> [Activity] Each line from the one containing "Go back with the back arrow" through the last line of the records is to be repeated exactly, with all pictures left out.

Extracted information START

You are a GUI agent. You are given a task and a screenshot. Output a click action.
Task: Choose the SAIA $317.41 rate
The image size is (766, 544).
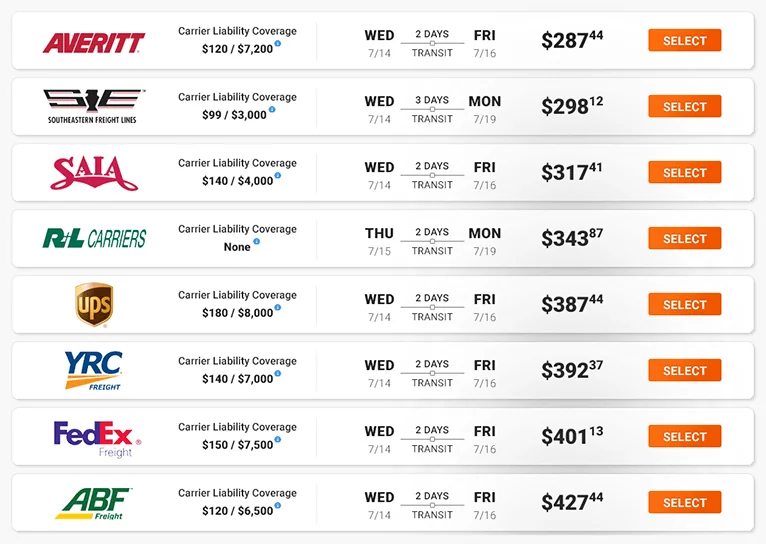click(x=684, y=173)
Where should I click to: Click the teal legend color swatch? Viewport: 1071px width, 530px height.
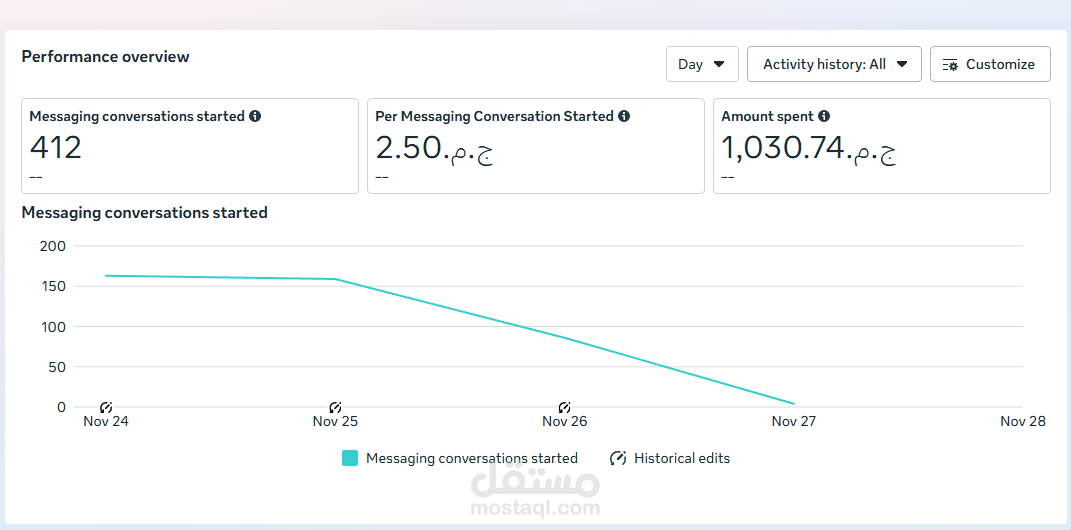[350, 458]
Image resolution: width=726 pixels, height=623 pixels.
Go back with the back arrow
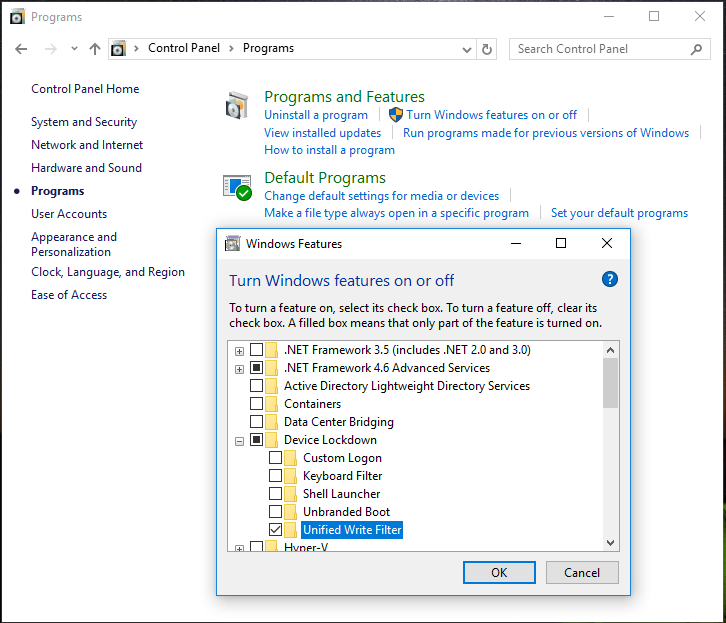21,49
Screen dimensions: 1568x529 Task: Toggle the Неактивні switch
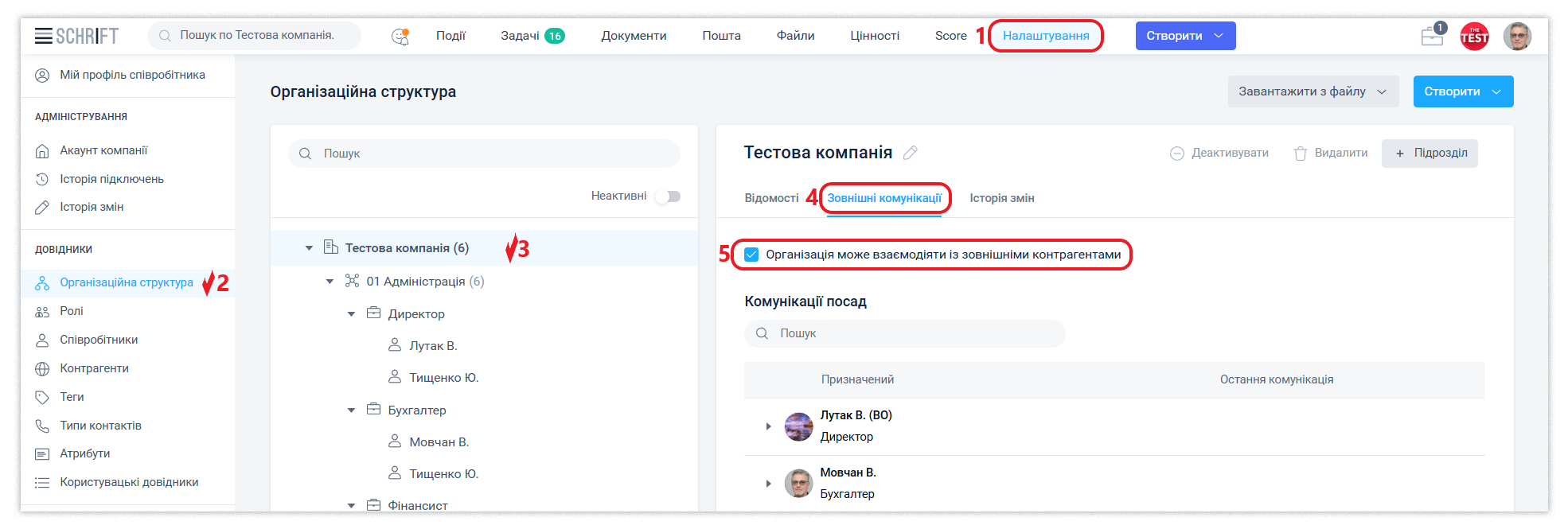pyautogui.click(x=668, y=196)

Extracted information END

> [Exercise result]
Go back with the back arrow
21,49
Screen dimensions: 1568x529 Task: Toggle the Неактивні switch
pyautogui.click(x=668, y=196)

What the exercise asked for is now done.